§ **ESTRATTO**:
==============================
Vengono emanati nuovi provvedimenti per l’incremento demografico della nazione: agevolazioni per i coniugati, penalizzazioni ulteriori per i celibi, premi in denaro, sgravi fiscali, assegni familiari e pacchi dono a partire dal quarto figlio in poi. Le madri prolifiche vengono additate a esempio per le altre donne, le fotografie di famiglie numerose sono pubblicate su tutti i giornali. Continua a essere alta la mortalità infantile: i bambini muoiono di tifo, tubercolosi, polmonite, enterite.
Nel ’39 viene varata una legge che ammette negli uffici pubblici e privati l’impiego di un massimo del dieci per cento di donne e ne stabilisce l’esclusione totale da quei pubblici impieghi per i quali siano ritenute inadatte.

Viene erogato un assegno per il matrimonio e per la nascita di ciascun figlio (tranne che per i cittadini di razza non ariana). L’assegno di nuzialità delle donne è inferiore a quello degli uomini. Niente assegno per le donne che si sposano dopo i ventisei anni. L’assegno di natalità, invece, spetta al capofamiglia, non alla donna, e aumenta con il numero di figli.
L’opera di persuasione affinché le donne aspirino al massimo a essere “reginelle nel piccolo regno della casa” comincia sui banchi di scuola. La bambina a scuola apprende che la “la patria si serve anche spazzando la casa”.
Nel ‘40 gli uomini sono richiamati alle armi. Il loro posto di lavoro sarà occupato dalle donne, le stesse che fino a ieri, a forza di decreti legge, si cercava di tenere relegate tra le pareti domestiche. Cinque giorni prima dell’entrata in guerra il Consiglio dei ministri approva un disegno di legge per consentire la sostituzione del personale maschile con quello femminile nella Pubblica Amministrazione. Per molte quello è il primo stipendio.
==============================
§ **MATERIALE**:

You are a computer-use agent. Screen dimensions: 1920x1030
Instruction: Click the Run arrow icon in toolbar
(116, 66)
==============================
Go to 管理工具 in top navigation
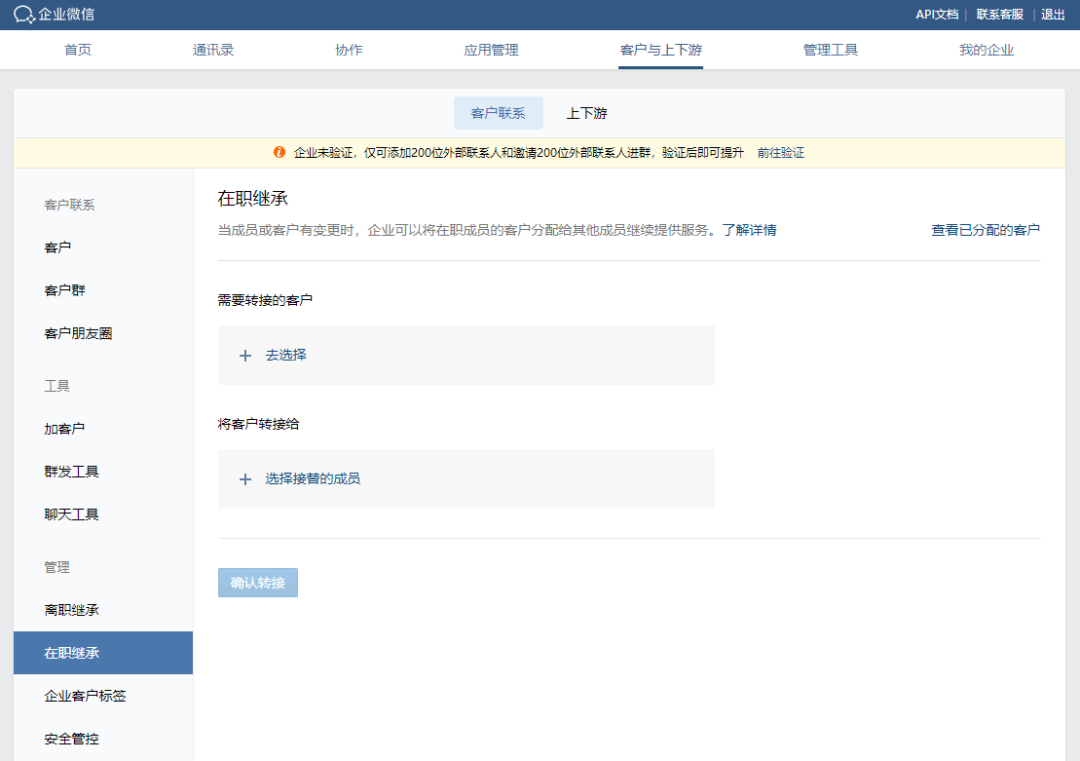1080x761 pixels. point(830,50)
==============================
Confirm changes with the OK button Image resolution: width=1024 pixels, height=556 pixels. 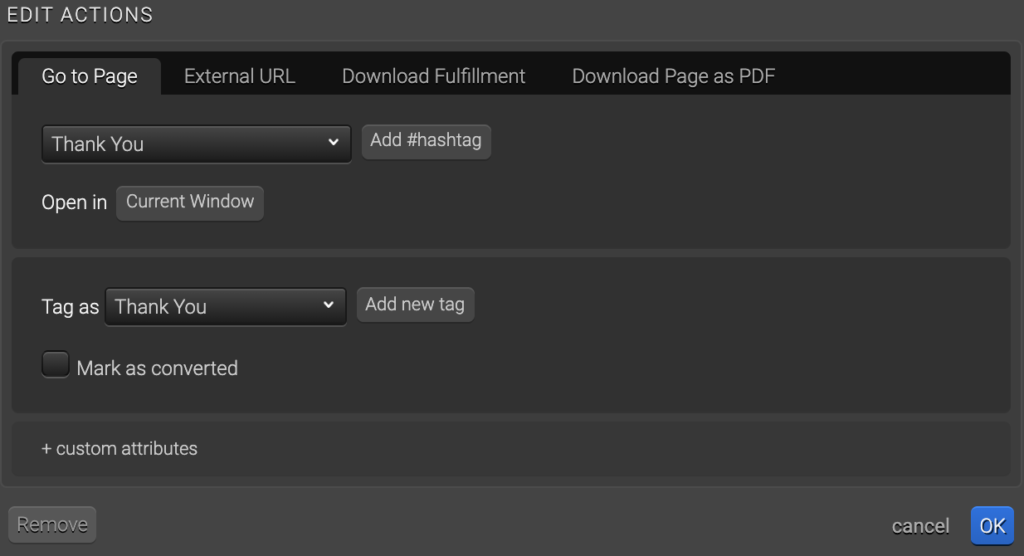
==============================
§ **CONSEGNE**:
**a)** Traduci in inglese questa frase dell'estratto: «L’assegno di nuzialità delle donne è inferiore a quello degli uomini.»
**b)** Trascrivi fedelmente dall'estratto il passo che va da «L’opera di persuasione» a «il primo stipendio.».
**c)** In base all'estratto, quale quota massima di donne ammette negli uffici pubblici e privati la legge varata nel ’39?

§ **RISPOSTE PER CONSEGNA**:
**a)** The marriage allowance for women is lower than that for men.

**b)**
L’opera di persuasione affinché le donne aspirino al massimo a essere “reginelle nel piccolo regno della casa” comincia sui banchi di scuola. La bambina a scuola apprende che la “la patria si serve anche spazzando la casa”.
Nel ‘40 gli uomini sono richiamati alle armi. Il loro posto di lavoro sarà occupato dalle donne, le stesse che fino a ieri, a forza di decreti legge, si cercava di tenere relegate tra le pareti domestiche. Cinque giorni prima dell’entrata in guerra il Consiglio dei ministri approva un disegno di legge per consentire la sostituzione del personale maschile con quello femminile nella Pubblica Amministrazione. Per molte quello è il primo stipendio.

**c)** Il dieci per cento.